No Brasil porém, segundo observam os autores de O que restou de 22 – Ronald Robson, Emmanuel Santiago, Wladimir Saldanha e Jessé de A. Primo –, encontravam-se alguns escritores na contramão da história que viram na face da modernidade uma possibilidade de “descoberta da identidade nacional” – o que mais pareceu uma tentativa irrazoável de cravar os próprios nomes nos cânones da literatura e poesia brasileiras do que qualquer outra coisa.
A Semana de 22, assim como todo o modernismo brasileiro, portanto, apresenta algo de inerentemente confuso já em sua premissa. Como disse Jessé de Almeida Primo, “[o modernismo] não facilita nem a vida de seus detratores e, muito menos, a de seus defensores. Aqueles, aparentemente, não encontram algo coeso em que fundamentar suas diatribes; estes só encontram coesão no sobrenome ‘Andrade’, comum a Mário e a Oswald”. Comum também a Drummond, é verdade. Mas este, reforça o autor, só se junta àqueles com muito esforço.
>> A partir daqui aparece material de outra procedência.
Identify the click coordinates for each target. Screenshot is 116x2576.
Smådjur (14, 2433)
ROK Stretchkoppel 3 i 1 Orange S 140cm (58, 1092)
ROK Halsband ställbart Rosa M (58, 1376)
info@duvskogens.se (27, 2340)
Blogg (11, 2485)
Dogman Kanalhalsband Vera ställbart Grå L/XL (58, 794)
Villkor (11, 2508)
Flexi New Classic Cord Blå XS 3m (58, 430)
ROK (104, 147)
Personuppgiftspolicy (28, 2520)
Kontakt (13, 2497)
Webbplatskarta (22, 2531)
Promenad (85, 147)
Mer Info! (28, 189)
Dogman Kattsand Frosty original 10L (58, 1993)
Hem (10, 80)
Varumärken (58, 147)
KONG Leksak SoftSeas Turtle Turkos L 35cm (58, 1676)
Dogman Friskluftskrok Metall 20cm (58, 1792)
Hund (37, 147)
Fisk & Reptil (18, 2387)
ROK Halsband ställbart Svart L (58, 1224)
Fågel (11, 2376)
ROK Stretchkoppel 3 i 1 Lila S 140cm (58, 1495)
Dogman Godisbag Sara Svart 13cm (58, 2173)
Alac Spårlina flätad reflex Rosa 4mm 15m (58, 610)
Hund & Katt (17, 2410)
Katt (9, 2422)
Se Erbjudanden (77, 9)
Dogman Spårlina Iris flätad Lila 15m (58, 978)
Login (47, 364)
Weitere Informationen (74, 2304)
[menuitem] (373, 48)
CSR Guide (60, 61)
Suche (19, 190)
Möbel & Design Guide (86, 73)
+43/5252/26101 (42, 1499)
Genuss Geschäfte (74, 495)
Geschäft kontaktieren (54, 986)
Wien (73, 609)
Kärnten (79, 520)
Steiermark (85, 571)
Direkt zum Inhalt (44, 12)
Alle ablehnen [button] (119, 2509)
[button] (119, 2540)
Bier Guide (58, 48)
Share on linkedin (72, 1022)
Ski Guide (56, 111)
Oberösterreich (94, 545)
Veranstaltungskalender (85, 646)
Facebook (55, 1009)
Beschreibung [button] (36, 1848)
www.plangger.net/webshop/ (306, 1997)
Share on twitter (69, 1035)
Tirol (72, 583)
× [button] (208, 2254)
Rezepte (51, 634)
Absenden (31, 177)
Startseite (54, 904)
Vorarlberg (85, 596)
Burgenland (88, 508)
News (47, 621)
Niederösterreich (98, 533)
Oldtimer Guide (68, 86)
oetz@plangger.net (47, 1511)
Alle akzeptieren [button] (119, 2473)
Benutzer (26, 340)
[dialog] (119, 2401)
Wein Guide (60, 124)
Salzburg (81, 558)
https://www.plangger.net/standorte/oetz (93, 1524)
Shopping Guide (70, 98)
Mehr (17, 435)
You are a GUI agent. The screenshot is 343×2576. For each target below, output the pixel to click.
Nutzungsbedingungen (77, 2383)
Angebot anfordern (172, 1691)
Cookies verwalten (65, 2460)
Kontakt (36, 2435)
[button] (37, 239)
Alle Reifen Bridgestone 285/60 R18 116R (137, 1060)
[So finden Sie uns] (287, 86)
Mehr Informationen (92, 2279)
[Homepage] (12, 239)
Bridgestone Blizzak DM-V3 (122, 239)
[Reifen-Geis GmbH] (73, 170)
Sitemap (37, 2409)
Feito disse Bruno Tolentino, em palestra também citada no livro: “que deve aos ruidosos heurecas dos andradóides aquele Drummond que é nosso único Andrade verdadeiramente grande?”.
O apontamento dessa falta de coesão na Semana de 22 foi justamente o que deu ao livro uma de suas principais contribuições no debate acerca desse fenômeno modernista no Brasil. Os autores não se contentaram apenas em mostrar o que houve de ruim nela, mas foram além e apontaram com maestria que não se pode tirar grande proveito nem mesmo das poucas coisas boas produzidas na época. Mário, Oswald e companhia quiseram fazer uma verdadeira revolução na cultura nacional sem nem se empenhar em saber se suas interpretações do Brasil eram de fato uma constatação, e não um projeto.
Para tornar essa ideia mais compreensível, é preciso entender que já havia, naquela altura, um modernismo brasileiro formando-se de maneira mais ou menos espontânea. A obra de Machado estava consolidada há pelo menos 20 anos – a qual, essa sim, daria o tom da escrita brasileira e sua real independência –, enquanto Lima Barreto, para um segundo exemplo, quando visitado por Oswald, lhe disse francamente que “não partilhava nada do projeto estético deles [dos modernistas de 22] e que não se manifestaria em sua defesa”. A Semana de arte moderna então não estava apenas deslocada do resto do mundo, mas completamente alheia à própria realidade brasileira. Esse modernismo artificial de 22 não poderia dar em outra coisa que não fosse algo próximo do nada. O seu erro fatal está estampado na frase de Schelling: “Tudo o que começa no mero pensamento só pode permanecer no mero pensamento, sem ir para além da ideia. Aquilo que quer alcançar a realidade deve começar com a realidade”.
É a partir desse ponto que o livro se completa, deslanchando suavemente nos ensaios de Emmanuel Santiago e Wladimir Saldanha. Ambos tratam da disrupção que a semana causou na poesia e literatura brasileira e de como a insistência nos ideais modernistas – que nada têm de tão bom assim a oferecer – nos deixou uma “herança de cacoetes”. Aqui, o livro nos proporciona uma estranha sensação de completude. Não é como se sem estes dois últimos ensaios faltasse uma ideia ainda a ser descrita, ou houvesse alguma ponta solta, mas é como se com eles o livro se encaixasse melhor na estranha ordem geométrica das coisas.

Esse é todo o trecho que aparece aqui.